In dem Bus befanden sich offenbar Pilger aus einem Ort im Südosten Polens. Mindestens zehn Menschen schweben noch in Lebensgefahr.
Am frühen Sonntagmorgen ist auf der M3-Autobahn im Norden Ungarns, zwischen Mezőkeresztes und Mezőnagymihály, ein Bus verunglückt. Einsatzkräfte, die bereits am Unfallort waren, drangen durch die Fenster in das Fahrzeug ein und versuchten, die Passagiere zu retten.
Am Sonntag gegen 3:00 Uhr morgens hatte die Feuerwehr 35 Menschen aus dem Bus geborgen.

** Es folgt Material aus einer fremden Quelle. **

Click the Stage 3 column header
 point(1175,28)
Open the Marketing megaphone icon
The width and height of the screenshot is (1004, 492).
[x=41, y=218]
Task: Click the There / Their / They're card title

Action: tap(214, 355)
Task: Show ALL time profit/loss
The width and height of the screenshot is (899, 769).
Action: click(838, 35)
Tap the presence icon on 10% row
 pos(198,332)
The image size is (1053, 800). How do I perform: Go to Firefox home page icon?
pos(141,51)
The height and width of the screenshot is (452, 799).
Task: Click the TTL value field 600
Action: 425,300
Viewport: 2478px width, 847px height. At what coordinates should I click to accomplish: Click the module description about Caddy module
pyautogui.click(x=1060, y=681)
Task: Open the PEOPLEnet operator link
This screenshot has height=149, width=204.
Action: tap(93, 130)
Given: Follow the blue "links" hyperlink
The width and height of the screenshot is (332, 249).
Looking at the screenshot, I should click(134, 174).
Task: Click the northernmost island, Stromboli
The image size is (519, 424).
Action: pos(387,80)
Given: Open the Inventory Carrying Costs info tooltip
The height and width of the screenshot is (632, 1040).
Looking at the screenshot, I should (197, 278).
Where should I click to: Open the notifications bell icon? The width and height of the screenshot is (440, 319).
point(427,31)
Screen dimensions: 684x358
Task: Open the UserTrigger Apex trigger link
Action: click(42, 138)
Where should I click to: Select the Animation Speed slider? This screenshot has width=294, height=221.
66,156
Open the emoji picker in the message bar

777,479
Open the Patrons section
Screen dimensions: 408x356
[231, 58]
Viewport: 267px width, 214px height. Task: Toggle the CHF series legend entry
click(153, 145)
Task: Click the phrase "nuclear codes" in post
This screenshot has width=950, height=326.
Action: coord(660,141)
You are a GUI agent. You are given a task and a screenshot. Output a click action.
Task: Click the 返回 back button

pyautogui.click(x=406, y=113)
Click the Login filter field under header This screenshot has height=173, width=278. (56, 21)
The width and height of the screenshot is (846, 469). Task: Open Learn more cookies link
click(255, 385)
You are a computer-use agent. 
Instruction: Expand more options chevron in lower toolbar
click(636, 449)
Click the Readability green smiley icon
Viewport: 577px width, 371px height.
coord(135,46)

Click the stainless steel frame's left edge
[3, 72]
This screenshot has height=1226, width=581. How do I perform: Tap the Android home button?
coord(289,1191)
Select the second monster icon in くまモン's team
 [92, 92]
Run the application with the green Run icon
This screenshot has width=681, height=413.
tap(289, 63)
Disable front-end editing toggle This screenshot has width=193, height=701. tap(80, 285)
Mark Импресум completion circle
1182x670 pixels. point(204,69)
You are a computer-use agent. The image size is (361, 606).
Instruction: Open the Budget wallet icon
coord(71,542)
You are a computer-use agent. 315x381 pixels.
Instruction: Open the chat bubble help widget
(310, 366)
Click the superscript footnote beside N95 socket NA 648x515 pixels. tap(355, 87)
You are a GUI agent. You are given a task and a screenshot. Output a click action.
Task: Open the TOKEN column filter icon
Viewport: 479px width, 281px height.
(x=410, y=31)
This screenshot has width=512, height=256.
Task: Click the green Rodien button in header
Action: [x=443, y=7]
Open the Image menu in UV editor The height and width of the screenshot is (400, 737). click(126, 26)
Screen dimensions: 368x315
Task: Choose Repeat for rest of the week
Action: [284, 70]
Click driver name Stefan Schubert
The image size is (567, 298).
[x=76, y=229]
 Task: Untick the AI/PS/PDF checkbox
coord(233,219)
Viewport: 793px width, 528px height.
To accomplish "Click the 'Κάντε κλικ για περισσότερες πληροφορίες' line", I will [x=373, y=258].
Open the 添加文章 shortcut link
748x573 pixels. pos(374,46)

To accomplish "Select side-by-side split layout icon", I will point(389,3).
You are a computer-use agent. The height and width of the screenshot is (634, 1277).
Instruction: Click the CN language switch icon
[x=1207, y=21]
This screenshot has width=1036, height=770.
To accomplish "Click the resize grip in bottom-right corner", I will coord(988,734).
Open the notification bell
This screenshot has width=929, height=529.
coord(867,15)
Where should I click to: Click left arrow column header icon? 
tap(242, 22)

Mehrere Fahrgäste waren unter das Fahrzeug geraten.
Ungarns Ministerpräsident Péter Magyar informierte über das Busunglück und berichtete von einem Dutzend getöteter Fahrgäste.
„Zwölf Menschen haben ihr Leben verloren, mindestens zehn weitere sind in der Nacht schwer verletzt worden, als ein polnischer Bus auf der M3-Autobahn in einen Graben stürzte“, so Magyar.
Auch der polnische Außenminister Radosław Sikorski und Präsident Karol Nawrocki bestätigten das Unglück. Sikorski erklärte, man stehe in ständigem Kontakt mit den ungarischen Behörden, die Angaben müssten noch präzisiert werden.
Bus war mit Pilgern besetzt
Neben den zwölf Todesopfern befanden sich insgesamt 47 Menschen in dem Reisebus. Nach Angaben aus Polen war der Bus mit einer Gruppe von Pilgern aus der Region Podkarpackie besetzt, die aus Bosnien und Herzegowina zurückkehrten. Podkarpackie liegt im Karpatenvorland im Südosten Polens, direkt an der Grenze zur Ukraine und zur Slowakei.
Die ungarische Polizei geht ersten Erkenntnissen zufolge davon aus, dass der Fahrer am Steuer eingeschlafen sein könnte. Er wurde festgenommen.